L’étrange écologie apolitique de Bruno Latour
Bruno Latour est un défenseur de l’écologie à la mode ces temp-ci. A l’occasion de la sortie de son livre Face à Gaïa, il est interviewé ici ou là (une page entière dans le journal Ouest-France, pas spécialement progressiste) et La grande librairie, sur Fr3, lui a consacré sa dernière émission. Pourquoi pas, après tout, tant ce qu’il dit est riche d’informations et, surtout, tant l’écologie est une cause fondamentale puisqu’elle met en jeu l’avenir même de l’humanité, sa vie sur terre à terme. Sauf que ce succès médiatique ou d’écho a une raison toute simple que je vais présenter brièvement, après avoir indiqué quelques points faibles de son discours.
L’ensemble de celui-ci souffre d’être à la fois totalisant et emphatique. Totalisant parce que sa critique écologique vise nos modes de vie et la vie sociale dans tous leurs aspects, de la sauvegarde la micro-agriculture à la défense du « territoire » ou du « lopin de terre » que le développement technique a bouleversés et parfois heureusement, quoi qu’en ait dit un autre « écologiste » fasciné par le rapport à la nature des peuples primitifs, à savoir Descola. Mais aussi parce que cette crise est mondiale et trouve sa source partout (y compris, hélas, en Chine), ce qui est exact. Emphatique également parce que ses responsables sont mal nommés ou peu identifiés clairement, ce qui n’aide guère à trouver une solution politique à cette crise. C’est ainsi que c’est le monde contemporain, dont les prémices sont dans le passé avec le règne de la production économique initiée par « l’homme en général », qui en est la cause, sans plus puisque le propos est générique. De même, quand il s’agit de repérer des « sauveurs » il fait appel à la diffusion d’un culture écologique dont le support serait ce qu’il appelle … « une classe écologique » (souligné par moi) ! On est ici, je le dis tout net, en plein délire sémantique : les écologistes au sens strict sont minoritaires (il l’a reconnu dans son émission) et, surtout, il ne constituent pas une classe : il suffit de lire Marx ou d’autres sociologues, pour savoir qu’une classe ne se définit pas par une « culture » (même si elle y est présente) mais par un statut socio-économique très précis, dans lequel la propriété privée des moyens de production joue un rôle essentiel, avec la recherche effrénée du profit du côté de la classe dominante.

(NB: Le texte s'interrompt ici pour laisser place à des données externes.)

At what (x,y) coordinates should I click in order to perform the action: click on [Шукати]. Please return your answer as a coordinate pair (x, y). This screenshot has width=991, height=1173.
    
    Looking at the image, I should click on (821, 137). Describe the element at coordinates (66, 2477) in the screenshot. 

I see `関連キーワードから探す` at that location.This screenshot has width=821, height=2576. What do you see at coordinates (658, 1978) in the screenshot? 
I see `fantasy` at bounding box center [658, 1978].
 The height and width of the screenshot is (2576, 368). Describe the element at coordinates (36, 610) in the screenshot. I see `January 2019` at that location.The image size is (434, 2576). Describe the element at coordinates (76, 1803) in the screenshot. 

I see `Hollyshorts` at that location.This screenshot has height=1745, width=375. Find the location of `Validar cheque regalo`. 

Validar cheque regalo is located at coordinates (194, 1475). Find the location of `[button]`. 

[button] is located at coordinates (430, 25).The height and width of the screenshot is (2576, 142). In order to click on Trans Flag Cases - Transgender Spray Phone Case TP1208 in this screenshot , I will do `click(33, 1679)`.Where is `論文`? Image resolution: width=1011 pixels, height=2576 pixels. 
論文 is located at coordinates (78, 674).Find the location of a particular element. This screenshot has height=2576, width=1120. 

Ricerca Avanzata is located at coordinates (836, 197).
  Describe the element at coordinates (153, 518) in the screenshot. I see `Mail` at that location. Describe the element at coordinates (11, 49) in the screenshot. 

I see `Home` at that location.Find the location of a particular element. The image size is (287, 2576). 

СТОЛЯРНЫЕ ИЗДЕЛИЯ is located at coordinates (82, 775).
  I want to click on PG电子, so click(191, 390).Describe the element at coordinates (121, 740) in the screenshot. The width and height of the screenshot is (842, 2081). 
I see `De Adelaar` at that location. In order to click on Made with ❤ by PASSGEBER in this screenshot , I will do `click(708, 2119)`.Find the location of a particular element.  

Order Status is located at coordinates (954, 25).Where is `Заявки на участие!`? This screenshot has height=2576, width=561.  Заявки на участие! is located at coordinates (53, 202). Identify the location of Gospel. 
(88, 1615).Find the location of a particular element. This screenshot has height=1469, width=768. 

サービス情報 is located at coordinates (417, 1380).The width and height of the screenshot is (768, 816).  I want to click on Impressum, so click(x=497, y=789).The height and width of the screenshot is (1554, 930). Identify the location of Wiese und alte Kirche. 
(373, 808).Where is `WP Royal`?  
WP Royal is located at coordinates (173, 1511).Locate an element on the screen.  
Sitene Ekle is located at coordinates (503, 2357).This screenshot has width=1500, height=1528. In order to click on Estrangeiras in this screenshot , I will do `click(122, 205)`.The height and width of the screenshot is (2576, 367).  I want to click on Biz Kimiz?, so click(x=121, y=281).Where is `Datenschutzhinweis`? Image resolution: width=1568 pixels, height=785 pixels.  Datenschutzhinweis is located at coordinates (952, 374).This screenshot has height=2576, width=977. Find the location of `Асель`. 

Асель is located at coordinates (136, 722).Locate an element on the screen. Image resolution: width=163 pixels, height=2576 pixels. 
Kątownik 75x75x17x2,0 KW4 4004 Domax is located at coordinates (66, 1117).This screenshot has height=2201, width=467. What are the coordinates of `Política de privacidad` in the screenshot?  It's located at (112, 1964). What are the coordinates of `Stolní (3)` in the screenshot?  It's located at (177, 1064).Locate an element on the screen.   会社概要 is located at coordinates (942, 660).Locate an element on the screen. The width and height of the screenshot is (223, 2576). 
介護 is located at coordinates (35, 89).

Or c’est là que le bât blesse essentiellement et qui explique son succès : Latour ne veut pas mettre en cause le capitalisme en tant que tel alors que tous les esprits lucides et de gauche le disent : c’est bien celui-ci qui est la cause première et essentielle de notre crise écologique. Je ne développe pas ce que j’ai pu écrire ailleurs dans « L’inquiétante tentation de la démesure », mais il suffit de rappeler ce qui suit : son moteur est la recherche absolue du profit donc, aveugle sur ses conséquences humaines (l’exploitation et les inégalités sociales) et surtout, ici, une exploitation de la nature qui ne tient pas compte des dégâts qu’elle lui fait subir, avec ses conséquences sur l’homme puisqu’il en fait partie et en dépend : voir le réchauffement climatique, entre autres. Mais il y aussi l’extension ou l’expansion mondiale de ce même capitalisme qui, par exemple, multiplie les échanges commerciaux d’un bout à l’autre de la planète et l’abîme considérablement, en consommant au surplus une énergie folle. Je pourrais multiplier à l’envie les exemples : ils montreraient tous que la diffusion d’une « culture écologique » généralisée et l’appel à des modes vie et de consommation plus sobres ne suffiront certainement pas à résoudre cette crise, ce qui ne veut pas dire qu’il ne faut pas y recourir. Mais l’essentiel se trouve dans le refus du capitalisme et de sa logique inhumaine, ici anti-écologique. Etre un écologique conséquent et responsable, c’est donc refuser le capitalisme et proposer non seulement une autre société mais une autre civilisation. Etre écologique, je le répète délibérément, c’est être anti-capitaliste et risquer de déplaire, ce qu’il faut assumer. « Green is red » comme on dit, ce que Latour se garde bien de déclarer.